'''
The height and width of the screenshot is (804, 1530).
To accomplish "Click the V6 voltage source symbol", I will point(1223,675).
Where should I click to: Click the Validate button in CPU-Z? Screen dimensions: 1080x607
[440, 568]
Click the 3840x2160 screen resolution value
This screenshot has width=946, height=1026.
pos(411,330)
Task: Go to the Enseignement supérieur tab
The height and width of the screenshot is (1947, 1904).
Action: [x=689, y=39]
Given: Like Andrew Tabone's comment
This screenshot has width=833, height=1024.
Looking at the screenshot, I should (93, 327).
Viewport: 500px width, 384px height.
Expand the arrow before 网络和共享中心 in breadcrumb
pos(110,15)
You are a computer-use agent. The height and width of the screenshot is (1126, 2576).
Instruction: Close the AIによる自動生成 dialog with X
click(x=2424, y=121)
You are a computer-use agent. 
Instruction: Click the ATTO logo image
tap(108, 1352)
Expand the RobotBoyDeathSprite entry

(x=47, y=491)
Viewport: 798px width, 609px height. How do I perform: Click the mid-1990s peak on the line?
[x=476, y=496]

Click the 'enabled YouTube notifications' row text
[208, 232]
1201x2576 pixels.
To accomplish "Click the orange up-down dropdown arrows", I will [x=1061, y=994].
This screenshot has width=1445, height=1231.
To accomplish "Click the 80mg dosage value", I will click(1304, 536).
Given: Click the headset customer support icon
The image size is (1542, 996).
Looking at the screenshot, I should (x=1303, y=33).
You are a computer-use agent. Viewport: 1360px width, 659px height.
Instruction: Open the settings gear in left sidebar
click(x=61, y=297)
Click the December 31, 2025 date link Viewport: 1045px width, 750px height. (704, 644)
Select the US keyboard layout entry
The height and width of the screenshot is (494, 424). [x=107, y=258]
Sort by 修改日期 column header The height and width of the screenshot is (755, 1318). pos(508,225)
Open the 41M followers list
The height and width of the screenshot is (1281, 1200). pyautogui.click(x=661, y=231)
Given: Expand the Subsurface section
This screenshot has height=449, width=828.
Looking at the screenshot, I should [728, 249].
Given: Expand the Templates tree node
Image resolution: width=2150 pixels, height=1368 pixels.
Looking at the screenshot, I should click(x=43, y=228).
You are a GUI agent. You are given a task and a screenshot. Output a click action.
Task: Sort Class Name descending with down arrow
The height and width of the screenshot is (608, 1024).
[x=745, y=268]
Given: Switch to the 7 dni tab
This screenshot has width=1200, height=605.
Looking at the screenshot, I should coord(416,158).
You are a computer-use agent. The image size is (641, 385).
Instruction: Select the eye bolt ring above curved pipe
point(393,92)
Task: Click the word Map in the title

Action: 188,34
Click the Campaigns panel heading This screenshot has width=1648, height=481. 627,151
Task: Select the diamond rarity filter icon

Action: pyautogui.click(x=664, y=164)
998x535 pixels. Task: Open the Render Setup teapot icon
'''
:: Objective ::
Swap every "computer-use agent" in the lines above for "screen assistant" and reproduce the lines with nothing else changed.

:: Response ::
The height and width of the screenshot is (804, 1530).
To accomplish "Click the V6 voltage source symbol", I will point(1223,675).
Where should I click to: Click the Validate button in CPU-Z? Screen dimensions: 1080x607
[440, 568]
Click the 3840x2160 screen resolution value
This screenshot has width=946, height=1026.
pos(411,330)
Task: Go to the Enseignement supérieur tab
The height and width of the screenshot is (1947, 1904).
Action: [x=689, y=39]
Given: Like Andrew Tabone's comment
This screenshot has width=833, height=1024.
Looking at the screenshot, I should (93, 327).
Viewport: 500px width, 384px height.
Expand the arrow before 网络和共享中心 in breadcrumb
pos(110,15)
You are a screen assistant. The height and width of the screenshot is (1126, 2576).
Instruction: Close the AIによる自動生成 dialog with X
click(x=2424, y=121)
You are a screen assistant. 
Instruction: Click the ATTO logo image
tap(108, 1352)
Expand the RobotBoyDeathSprite entry

(x=47, y=491)
Viewport: 798px width, 609px height. How do I perform: Click the mid-1990s peak on the line?
[x=476, y=496]

Click the 'enabled YouTube notifications' row text
[208, 232]
1201x2576 pixels.
To accomplish "Click the orange up-down dropdown arrows", I will [x=1061, y=994].
This screenshot has width=1445, height=1231.
To accomplish "Click the 80mg dosage value", I will click(1304, 536).
Given: Click the headset customer support icon
The image size is (1542, 996).
Looking at the screenshot, I should (x=1303, y=33).
You are a screen assistant. Viewport: 1360px width, 659px height.
Instruction: Open the settings gear in left sidebar
click(x=61, y=297)
Click the December 31, 2025 date link Viewport: 1045px width, 750px height. (704, 644)
Select the US keyboard layout entry
The height and width of the screenshot is (494, 424). [x=107, y=258]
Sort by 修改日期 column header The height and width of the screenshot is (755, 1318). pos(508,225)
Open the 41M followers list
The height and width of the screenshot is (1281, 1200). pyautogui.click(x=661, y=231)
Given: Expand the Subsurface section
This screenshot has height=449, width=828.
Looking at the screenshot, I should [728, 249].
Given: Expand the Templates tree node
Image resolution: width=2150 pixels, height=1368 pixels.
Looking at the screenshot, I should click(x=43, y=228).
You are a GUI agent. You are given a task and a screenshot. Output a click action.
Task: Sort Class Name descending with down arrow
The height and width of the screenshot is (608, 1024).
[x=745, y=268]
Given: Switch to the 7 dni tab
This screenshot has width=1200, height=605.
Looking at the screenshot, I should coord(416,158).
You are a screen assistant. The image size is (641, 385).
Instruction: Select the eye bolt ring above curved pipe
point(393,92)
Task: Click the word Map in the title

Action: 188,34
Click the Campaigns panel heading This screenshot has width=1648, height=481. 627,151
Task: Select the diamond rarity filter icon

Action: pyautogui.click(x=664, y=164)
998x535 pixels. Task: Open the Render Setup teapot icon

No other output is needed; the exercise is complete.